Your assignment >> Can you reproduce every one of the following entries word for word, changing nothing?

________

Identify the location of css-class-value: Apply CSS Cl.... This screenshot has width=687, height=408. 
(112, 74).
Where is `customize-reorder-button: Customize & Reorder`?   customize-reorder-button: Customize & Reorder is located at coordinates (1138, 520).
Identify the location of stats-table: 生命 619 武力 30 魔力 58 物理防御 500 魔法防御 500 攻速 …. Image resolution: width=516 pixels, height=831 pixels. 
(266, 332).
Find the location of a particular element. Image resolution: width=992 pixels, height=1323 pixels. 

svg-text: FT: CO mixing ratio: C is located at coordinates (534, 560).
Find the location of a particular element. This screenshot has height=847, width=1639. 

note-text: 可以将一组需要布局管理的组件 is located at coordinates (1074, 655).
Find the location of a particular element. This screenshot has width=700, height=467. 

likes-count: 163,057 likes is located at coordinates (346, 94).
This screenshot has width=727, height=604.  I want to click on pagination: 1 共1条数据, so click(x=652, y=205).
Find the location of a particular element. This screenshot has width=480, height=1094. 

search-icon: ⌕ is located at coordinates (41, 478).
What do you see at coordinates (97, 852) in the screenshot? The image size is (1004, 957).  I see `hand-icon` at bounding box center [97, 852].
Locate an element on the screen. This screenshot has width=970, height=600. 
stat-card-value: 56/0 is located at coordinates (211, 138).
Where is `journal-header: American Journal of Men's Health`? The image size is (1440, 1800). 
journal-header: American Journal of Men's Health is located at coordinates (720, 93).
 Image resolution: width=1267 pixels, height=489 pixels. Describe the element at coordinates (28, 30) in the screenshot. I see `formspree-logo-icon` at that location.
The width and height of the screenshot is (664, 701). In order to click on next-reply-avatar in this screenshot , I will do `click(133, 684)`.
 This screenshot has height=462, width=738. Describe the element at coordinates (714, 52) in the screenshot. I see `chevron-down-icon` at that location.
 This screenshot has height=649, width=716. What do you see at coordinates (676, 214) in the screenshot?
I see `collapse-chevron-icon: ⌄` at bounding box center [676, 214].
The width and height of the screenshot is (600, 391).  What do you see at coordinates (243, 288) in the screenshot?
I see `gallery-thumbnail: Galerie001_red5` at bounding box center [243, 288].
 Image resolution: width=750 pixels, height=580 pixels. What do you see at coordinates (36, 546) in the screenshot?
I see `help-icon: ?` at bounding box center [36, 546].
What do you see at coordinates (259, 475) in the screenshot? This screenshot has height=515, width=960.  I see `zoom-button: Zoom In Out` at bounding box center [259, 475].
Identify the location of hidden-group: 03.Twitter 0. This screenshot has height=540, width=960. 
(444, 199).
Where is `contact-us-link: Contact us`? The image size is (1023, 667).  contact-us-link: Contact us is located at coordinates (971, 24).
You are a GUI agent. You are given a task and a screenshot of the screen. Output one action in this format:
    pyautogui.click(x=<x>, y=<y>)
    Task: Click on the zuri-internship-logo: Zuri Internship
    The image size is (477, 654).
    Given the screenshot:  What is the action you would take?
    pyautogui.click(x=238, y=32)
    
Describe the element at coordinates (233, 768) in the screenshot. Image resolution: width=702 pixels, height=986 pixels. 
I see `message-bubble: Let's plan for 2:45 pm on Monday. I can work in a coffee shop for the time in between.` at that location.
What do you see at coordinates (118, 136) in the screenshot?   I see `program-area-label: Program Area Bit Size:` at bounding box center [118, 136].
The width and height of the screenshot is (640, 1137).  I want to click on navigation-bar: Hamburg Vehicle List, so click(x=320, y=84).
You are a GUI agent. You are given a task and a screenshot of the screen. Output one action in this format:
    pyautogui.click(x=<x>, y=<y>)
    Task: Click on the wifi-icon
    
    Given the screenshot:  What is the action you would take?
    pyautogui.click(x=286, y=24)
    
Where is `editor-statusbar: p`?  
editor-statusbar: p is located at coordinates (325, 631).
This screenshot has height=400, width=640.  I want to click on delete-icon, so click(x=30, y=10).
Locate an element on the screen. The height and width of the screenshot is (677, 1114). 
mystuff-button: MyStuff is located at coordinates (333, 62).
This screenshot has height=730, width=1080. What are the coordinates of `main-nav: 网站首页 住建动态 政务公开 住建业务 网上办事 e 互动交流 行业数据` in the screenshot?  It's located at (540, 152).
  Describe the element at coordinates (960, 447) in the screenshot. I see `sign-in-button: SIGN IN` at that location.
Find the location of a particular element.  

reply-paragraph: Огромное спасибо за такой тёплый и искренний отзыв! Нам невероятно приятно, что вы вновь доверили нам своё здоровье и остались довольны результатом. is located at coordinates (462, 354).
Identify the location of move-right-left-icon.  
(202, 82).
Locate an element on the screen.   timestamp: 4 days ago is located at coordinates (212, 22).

________

Your solution >>
Identify the location of css-class-value: Apply CSS Cl.... This screenshot has width=687, height=408. 
(112, 74).
Where is `customize-reorder-button: Customize & Reorder`?   customize-reorder-button: Customize & Reorder is located at coordinates (1138, 520).
Identify the location of stats-table: 生命 619 武力 30 魔力 58 物理防御 500 魔法防御 500 攻速 …. Image resolution: width=516 pixels, height=831 pixels. 
(266, 332).
Find the location of a particular element. Image resolution: width=992 pixels, height=1323 pixels. 

svg-text: FT: CO mixing ratio: C is located at coordinates (534, 560).
Find the location of a particular element. This screenshot has height=847, width=1639. 

note-text: 可以将一组需要布局管理的组件 is located at coordinates (1074, 655).
Find the location of a particular element. This screenshot has width=700, height=467. 

likes-count: 163,057 likes is located at coordinates (346, 94).
This screenshot has width=727, height=604.  I want to click on pagination: 1 共1条数据, so click(x=652, y=205).
Find the location of a particular element. This screenshot has width=480, height=1094. 

search-icon: ⌕ is located at coordinates (41, 478).
What do you see at coordinates (97, 852) in the screenshot? The image size is (1004, 957).  I see `hand-icon` at bounding box center [97, 852].
Locate an element on the screen. This screenshot has width=970, height=600. 
stat-card-value: 56/0 is located at coordinates (211, 138).
Where is `journal-header: American Journal of Men's Health`? The image size is (1440, 1800). 
journal-header: American Journal of Men's Health is located at coordinates (720, 93).
 Image resolution: width=1267 pixels, height=489 pixels. Describe the element at coordinates (28, 30) in the screenshot. I see `formspree-logo-icon` at that location.
The width and height of the screenshot is (664, 701). In order to click on next-reply-avatar in this screenshot , I will do `click(133, 684)`.
 This screenshot has height=462, width=738. Describe the element at coordinates (714, 52) in the screenshot. I see `chevron-down-icon` at that location.
 This screenshot has height=649, width=716. What do you see at coordinates (676, 214) in the screenshot?
I see `collapse-chevron-icon: ⌄` at bounding box center [676, 214].
The width and height of the screenshot is (600, 391).  What do you see at coordinates (243, 288) in the screenshot?
I see `gallery-thumbnail: Galerie001_red5` at bounding box center [243, 288].
 Image resolution: width=750 pixels, height=580 pixels. What do you see at coordinates (36, 546) in the screenshot?
I see `help-icon: ?` at bounding box center [36, 546].
What do you see at coordinates (259, 475) in the screenshot? This screenshot has height=515, width=960.  I see `zoom-button: Zoom In Out` at bounding box center [259, 475].
Identify the location of hidden-group: 03.Twitter 0. This screenshot has height=540, width=960. 
(444, 199).
Where is `contact-us-link: Contact us`? The image size is (1023, 667).  contact-us-link: Contact us is located at coordinates (971, 24).
You are a GUI agent. You are given a task and a screenshot of the screen. Output one action in this format:
    pyautogui.click(x=<x>, y=<y>)
    Task: Click on the zuri-internship-logo: Zuri Internship
    The image size is (477, 654).
    Given the screenshot:  What is the action you would take?
    pyautogui.click(x=238, y=32)
    
Describe the element at coordinates (233, 768) in the screenshot. Image resolution: width=702 pixels, height=986 pixels. 
I see `message-bubble: Let's plan for 2:45 pm on Monday. I can work in a coffee shop for the time in between.` at that location.
What do you see at coordinates (118, 136) in the screenshot?   I see `program-area-label: Program Area Bit Size:` at bounding box center [118, 136].
The width and height of the screenshot is (640, 1137).  I want to click on navigation-bar: Hamburg Vehicle List, so click(x=320, y=84).
You are a GUI agent. You are given a task and a screenshot of the screen. Output one action in this format:
    pyautogui.click(x=<x>, y=<y>)
    Task: Click on the wifi-icon
    
    Given the screenshot:  What is the action you would take?
    pyautogui.click(x=286, y=24)
    
Where is `editor-statusbar: p`?  
editor-statusbar: p is located at coordinates (325, 631).
This screenshot has height=400, width=640.  I want to click on delete-icon, so click(x=30, y=10).
Locate an element on the screen. The height and width of the screenshot is (677, 1114). 
mystuff-button: MyStuff is located at coordinates (333, 62).
This screenshot has height=730, width=1080. What are the coordinates of `main-nav: 网站首页 住建动态 政务公开 住建业务 网上办事 e 互动交流 行业数据` in the screenshot?  It's located at (540, 152).
  Describe the element at coordinates (960, 447) in the screenshot. I see `sign-in-button: SIGN IN` at that location.
Find the location of a particular element.  

reply-paragraph: Огромное спасибо за такой тёплый и искренний отзыв! Нам невероятно приятно, что вы вновь доверили нам своё здоровье и остались довольны результатом. is located at coordinates (462, 354).
Identify the location of move-right-left-icon.  
(202, 82).
Locate an element on the screen.   timestamp: 4 days ago is located at coordinates (212, 22).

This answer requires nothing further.